Tampa Bay is the only one the Flyers haven't beaten. They'll get a final crack at the Lightning on March 12 in the same building.

The Lightning (39-15-5) have won 10 straight games.

• This really wasn't a bad loss for the Flyers.

They were at the end of a road trip and playing the NHL's hottest team. Tampa Bay is 22-2-1 over its last 25 games and hasn't lost at home since Dec. 19.

The Flyers entered Saturday with a 66.9 percent chance to make the playoffs, according to Hockey-Reference.com, and still hold an Eastern Conference wild-card spot (see standings).

Alain Vigneault's team just needs to recharge and be ready for a big home-and-home set against the Blue Jackets next week.
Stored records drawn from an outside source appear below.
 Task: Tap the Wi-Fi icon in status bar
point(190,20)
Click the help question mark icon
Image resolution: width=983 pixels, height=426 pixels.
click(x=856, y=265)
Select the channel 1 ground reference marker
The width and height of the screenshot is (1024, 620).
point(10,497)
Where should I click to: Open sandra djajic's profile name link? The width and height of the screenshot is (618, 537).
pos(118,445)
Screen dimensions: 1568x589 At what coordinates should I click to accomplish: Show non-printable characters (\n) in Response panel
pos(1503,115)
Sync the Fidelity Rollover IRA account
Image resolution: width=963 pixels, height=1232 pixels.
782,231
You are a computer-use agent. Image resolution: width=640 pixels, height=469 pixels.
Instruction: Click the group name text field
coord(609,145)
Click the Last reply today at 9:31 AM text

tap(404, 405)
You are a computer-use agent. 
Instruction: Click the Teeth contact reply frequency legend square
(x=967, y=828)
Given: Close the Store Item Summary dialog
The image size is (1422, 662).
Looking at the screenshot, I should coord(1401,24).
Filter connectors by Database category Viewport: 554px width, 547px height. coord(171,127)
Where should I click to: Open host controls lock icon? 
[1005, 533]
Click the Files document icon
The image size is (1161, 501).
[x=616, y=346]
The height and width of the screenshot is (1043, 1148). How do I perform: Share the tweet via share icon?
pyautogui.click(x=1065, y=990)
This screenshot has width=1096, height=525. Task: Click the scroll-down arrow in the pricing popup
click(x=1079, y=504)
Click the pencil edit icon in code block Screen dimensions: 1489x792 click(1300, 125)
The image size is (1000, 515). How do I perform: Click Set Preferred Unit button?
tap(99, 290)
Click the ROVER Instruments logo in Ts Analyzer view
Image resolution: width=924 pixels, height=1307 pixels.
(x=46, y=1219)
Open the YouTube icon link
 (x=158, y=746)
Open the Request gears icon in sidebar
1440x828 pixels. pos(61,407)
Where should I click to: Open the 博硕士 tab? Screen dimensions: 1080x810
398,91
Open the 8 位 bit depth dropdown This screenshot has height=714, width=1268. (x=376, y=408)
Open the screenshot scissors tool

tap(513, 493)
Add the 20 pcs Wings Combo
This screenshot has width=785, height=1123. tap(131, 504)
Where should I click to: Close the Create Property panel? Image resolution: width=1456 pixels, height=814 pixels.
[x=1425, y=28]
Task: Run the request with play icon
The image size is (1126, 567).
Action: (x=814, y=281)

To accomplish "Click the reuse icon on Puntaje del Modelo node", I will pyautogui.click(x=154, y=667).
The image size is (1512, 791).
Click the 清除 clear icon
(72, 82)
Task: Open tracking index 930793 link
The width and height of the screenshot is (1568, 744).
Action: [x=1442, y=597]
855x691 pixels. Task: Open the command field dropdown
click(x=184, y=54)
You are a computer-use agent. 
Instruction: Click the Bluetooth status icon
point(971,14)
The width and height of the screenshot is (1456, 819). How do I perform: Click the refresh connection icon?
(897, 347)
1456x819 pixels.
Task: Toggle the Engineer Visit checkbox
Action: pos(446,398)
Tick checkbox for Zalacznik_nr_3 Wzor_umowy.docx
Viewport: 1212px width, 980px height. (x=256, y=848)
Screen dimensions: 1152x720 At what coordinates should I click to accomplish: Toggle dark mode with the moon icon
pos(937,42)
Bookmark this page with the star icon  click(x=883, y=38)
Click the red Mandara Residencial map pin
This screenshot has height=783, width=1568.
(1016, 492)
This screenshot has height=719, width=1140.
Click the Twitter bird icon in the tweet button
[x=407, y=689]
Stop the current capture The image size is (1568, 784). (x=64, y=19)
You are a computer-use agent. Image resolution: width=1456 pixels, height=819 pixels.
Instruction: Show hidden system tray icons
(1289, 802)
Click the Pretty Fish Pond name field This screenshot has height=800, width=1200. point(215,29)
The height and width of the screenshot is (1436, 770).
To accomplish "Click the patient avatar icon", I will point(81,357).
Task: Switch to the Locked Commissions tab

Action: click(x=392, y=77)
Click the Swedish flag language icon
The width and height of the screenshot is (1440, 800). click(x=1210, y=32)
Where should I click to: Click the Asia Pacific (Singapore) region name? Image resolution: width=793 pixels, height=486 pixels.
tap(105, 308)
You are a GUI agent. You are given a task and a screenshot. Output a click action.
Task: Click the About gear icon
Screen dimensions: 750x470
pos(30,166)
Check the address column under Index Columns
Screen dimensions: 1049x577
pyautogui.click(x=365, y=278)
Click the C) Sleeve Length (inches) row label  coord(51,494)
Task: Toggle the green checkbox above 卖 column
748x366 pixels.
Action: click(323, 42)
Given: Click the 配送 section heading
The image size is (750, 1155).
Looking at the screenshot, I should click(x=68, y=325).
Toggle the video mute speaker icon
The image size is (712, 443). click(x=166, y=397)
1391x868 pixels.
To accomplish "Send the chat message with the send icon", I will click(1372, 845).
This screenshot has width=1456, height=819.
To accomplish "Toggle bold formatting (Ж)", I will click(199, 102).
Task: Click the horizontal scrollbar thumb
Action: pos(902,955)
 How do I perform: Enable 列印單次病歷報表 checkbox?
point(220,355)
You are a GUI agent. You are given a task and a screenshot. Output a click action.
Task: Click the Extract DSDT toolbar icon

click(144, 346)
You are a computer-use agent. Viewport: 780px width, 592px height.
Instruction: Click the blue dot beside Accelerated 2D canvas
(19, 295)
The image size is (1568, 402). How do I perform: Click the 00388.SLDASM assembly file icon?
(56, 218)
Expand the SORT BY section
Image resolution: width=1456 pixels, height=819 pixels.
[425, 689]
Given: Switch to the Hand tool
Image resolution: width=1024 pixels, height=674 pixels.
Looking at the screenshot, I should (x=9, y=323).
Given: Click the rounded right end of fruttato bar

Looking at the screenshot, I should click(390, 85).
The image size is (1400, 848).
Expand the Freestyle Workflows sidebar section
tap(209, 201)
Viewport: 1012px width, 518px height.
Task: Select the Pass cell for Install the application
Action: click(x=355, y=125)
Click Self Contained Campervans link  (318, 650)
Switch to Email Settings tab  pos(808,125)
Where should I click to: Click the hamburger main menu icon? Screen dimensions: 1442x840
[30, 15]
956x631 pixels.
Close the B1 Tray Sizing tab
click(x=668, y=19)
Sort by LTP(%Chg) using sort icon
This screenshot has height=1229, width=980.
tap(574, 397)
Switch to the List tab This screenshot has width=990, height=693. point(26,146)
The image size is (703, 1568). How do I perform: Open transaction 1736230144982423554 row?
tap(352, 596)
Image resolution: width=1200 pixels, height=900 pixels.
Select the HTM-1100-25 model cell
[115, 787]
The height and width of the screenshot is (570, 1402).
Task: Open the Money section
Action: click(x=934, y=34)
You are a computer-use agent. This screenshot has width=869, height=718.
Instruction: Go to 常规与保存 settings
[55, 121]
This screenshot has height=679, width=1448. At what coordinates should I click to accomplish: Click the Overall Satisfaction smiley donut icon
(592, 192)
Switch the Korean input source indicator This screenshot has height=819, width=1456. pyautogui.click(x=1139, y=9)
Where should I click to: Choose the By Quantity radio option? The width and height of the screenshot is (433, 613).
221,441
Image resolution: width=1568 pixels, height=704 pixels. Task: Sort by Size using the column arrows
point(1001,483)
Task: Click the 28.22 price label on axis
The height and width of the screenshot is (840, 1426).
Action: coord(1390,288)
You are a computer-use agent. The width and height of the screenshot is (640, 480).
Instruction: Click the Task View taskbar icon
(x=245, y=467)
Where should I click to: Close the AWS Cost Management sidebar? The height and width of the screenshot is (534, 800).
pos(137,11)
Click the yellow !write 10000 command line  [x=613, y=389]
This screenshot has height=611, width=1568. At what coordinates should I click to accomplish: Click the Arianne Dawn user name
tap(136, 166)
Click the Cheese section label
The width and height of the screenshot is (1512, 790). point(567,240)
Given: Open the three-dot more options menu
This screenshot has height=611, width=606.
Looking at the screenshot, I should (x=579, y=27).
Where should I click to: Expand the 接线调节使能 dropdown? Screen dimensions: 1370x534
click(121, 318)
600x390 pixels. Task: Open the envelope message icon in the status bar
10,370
• Things got chippy in the second period. Travis Konecny was right in the middle of it all.

Steven Stamkos appeared to trip Giroux before a faceoff. Giroux didn't even look to be that mad about it.

During the final 6:09 of the middle frame, 22 penalty minutes were accrued.

• Brayden Point (10-game point streak) is good at hockey.

• Carter Hart, who was coming off his first road victory since Nov. 10, allowed four goals on 23 shots.

The 21-year-old wasn't the problem.

The first goal was a fluky one by Alex Killorn. On the second, Provorov was sloppy with the puck in the defensive zone and Tampa Bay capitalized to take a 2-0 lead into first intermission.

In the middle stanza, the Lightning beat Hart on a 3-on-2 to grab a commanding 3-0 advantage. Tampa Bay improved to 33-4-3 when it scores three or more goals.

Not only are the Lightning really good, but the Flyers also didn't play their typical forechecking, possession-based game until it was too late.

• Outside of the van Riemsdyk's third-period goal, Lightning netminder Andrei Vasilevskiy was strong with 30 saves, 15 of which came in the final stanza. 

Vasilevskiy improved to 18-0-1 with a 1.83 goals-against average and .940 save percentage over his last 19 starts.

• Provorov was far from his best against Tampa Bay but he did score the Flyers' first goal to trim the Lightning's lead to 3-1 in the second period. He also had an assist.

The 23-year-old has grown into a power play quarterback this season. He leads all NHL defensemen with seven man advantage goals after scoring only two over his first three NHL seasons.

• Travis Sanheim played 19:43 minutes Saturday after missing almost the entire third period of Thursday's 6-2 win over the Panthers because of a lower-body issue.

• The Flyers are off Sunday, practice at 11:30 a.m. Monday in Voorhees, New Jersey and host the Blue Jackets Tuesday (7 p.m. ET/NBCSP).